The Ohara Bros (Ken and Go Ohara) first impressed audiences with their short-film Carpe Diem (2019). Now, after four years, they are ready to introduce their next short narrative to the public. Yet, instead of submitting their latest at various film festivals, the Ohara Bros decide to release their short film in its entirety on YouTube (see below). So, can the Ohara Bros prove, once again, their talent?
One night, while camping indoors, a drunk Takeru Shinjo (Ruiji Takahashi) tries to explain to his friend Michi (Sho Iisaka) and his girlfriend Kotomi Jounouchi (Akari Natsume) that his life is being controlled by someone and that his recent failure to land a decent job is due this entity’s intervention.
Kotomi tries to dispel his fatalistic and slightly paranoid outlook on his life, but before he can respond he passes out. Waking up, he finds himself all alone in his tent on a riverbank. Yet, he soon finds out that Michi has been murdered and Kotomi has been kidnapped. Can he rescue her?

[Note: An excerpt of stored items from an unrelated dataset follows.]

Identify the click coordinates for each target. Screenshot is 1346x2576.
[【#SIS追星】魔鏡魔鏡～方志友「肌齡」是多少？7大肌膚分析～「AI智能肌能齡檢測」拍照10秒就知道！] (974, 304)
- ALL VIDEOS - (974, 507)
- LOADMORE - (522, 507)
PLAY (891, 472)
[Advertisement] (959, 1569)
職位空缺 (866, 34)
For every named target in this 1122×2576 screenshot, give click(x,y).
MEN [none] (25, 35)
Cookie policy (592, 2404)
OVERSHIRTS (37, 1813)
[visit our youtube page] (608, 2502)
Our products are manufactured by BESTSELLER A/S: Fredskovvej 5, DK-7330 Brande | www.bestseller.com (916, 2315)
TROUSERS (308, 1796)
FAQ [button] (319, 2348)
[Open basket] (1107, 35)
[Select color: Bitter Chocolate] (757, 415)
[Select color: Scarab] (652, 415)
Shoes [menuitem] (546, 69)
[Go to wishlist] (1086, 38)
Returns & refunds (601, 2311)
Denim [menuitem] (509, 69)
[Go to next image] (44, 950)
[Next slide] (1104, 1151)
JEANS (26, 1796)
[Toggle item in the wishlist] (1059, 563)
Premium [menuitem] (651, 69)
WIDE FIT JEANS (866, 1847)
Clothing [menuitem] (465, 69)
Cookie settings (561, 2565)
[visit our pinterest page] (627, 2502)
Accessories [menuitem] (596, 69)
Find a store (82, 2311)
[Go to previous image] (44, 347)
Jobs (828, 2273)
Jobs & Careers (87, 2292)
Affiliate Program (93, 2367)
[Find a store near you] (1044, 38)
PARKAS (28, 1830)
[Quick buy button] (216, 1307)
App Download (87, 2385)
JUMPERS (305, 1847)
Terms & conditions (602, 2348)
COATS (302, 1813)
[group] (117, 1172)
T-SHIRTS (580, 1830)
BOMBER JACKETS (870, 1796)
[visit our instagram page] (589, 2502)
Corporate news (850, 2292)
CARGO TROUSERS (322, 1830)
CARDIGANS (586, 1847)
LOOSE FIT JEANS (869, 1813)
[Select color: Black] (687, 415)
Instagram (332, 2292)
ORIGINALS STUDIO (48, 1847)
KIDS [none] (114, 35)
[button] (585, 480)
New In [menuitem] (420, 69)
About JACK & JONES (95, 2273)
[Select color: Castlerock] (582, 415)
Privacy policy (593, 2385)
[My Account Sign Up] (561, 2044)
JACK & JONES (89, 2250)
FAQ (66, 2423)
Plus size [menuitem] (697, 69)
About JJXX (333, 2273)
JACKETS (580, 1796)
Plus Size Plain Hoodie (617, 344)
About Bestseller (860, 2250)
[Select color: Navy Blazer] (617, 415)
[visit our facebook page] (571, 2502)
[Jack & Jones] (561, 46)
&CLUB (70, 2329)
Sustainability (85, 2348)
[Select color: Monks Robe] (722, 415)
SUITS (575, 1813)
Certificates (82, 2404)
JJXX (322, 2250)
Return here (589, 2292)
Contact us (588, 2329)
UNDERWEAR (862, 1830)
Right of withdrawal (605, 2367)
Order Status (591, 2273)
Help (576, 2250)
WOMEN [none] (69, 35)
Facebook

The opening of Setagaya game makes it clear that Takeru grasps onto the paranoid answer to avoid to question his own acts and signifiers. By paranoically relying on a malicious Other, he succeeds in putting the cause of his failure to attain the ideal-image that seemed so easy to reach outside himself.
Yet, by holding on to this answer, one that neatly explains his current suffering, Takeru imprisons his own subject. The repetitive cycle of drinking and spouting out conspiracy theories, in fact, illustrates the very subjective deadlock that his failure to question himself over the inability to land a job fit for his ego caused. Yet, what can rescue Takeru’s subject of this self-imposed prison? Will the sudden confrontation with the body of his best friend and the kidnapping of his precious girlfriend strengthen his paranoiac view on his life or offer him a chance to break the shackles that dictated his empty signifiers and acts?
The narrative structure of Setagaya Game is, just like One Cut Of The Dead (2018), built around a twist. While the Ohara Bros’s narrative may very have been inspired by such kind of Japanese narratives, they succeeded in giving the narrative dynamic a fresh spin. The delivery of their twist is spot-on and the twist has a thematical sense. While in comical narratives, such kind of twist does often little more than shake things up, Setagaya Game makes sure that the twist shakes Takeru’s subject up. In fact, it is by intertwining the twist with the thematical dimension of the narrative that the Ohara Bros succeed in delivering a surprisingly touching finale.
The Ohara Bros deliver a dynamic composition that supports the staging of Takeru’s emotional state and succeeds in enhancing the impact of the action-choreographies (Cine-note 1). The way the Ohara Bros utilize their dynamism to frame the fighting does not merely give these moments of violence an engaging fast-paced visual rhythm, but also enables the spectator to enjoy the beautiful execution of the fighting moves and Tatsuya Kaneko’s choreographies.
Besides creating an effective rhythm that keeps the spectator engaged throughout the narrative, the Ohara bros also integrate many moments of visual beauty into their composition. The way they utilize the fluid tracking shot within action-moments does not merely emphasize the dynamism of the action-on-screen, but also succeeds in offering a visual moment that poetically celebrates movement as such. The dynamism of the composition is further enhanced by decorative pieces of music.
What turns Setagaya Game into such a satisfying narrative is not merely its well-choreographed action-sequences and the engaging visual rhythm, but the way the narrative twist enhances the thematical dimension of the narrative – i.e. the self-sabotaging reflex of the subject. As a result, the narrative does not only offer a pleasant concatenation of kicks and punches, but also delivers a touching emotional pay-off. In short, the Ohara Bros keep impressing.
Cine-note: For instance, to reverberate the blossoming of Takeru’s emotional turmoil upon finding the dead body of Michi, The Ohara bros utilize an elegant shift from fluid to shaky dynamism.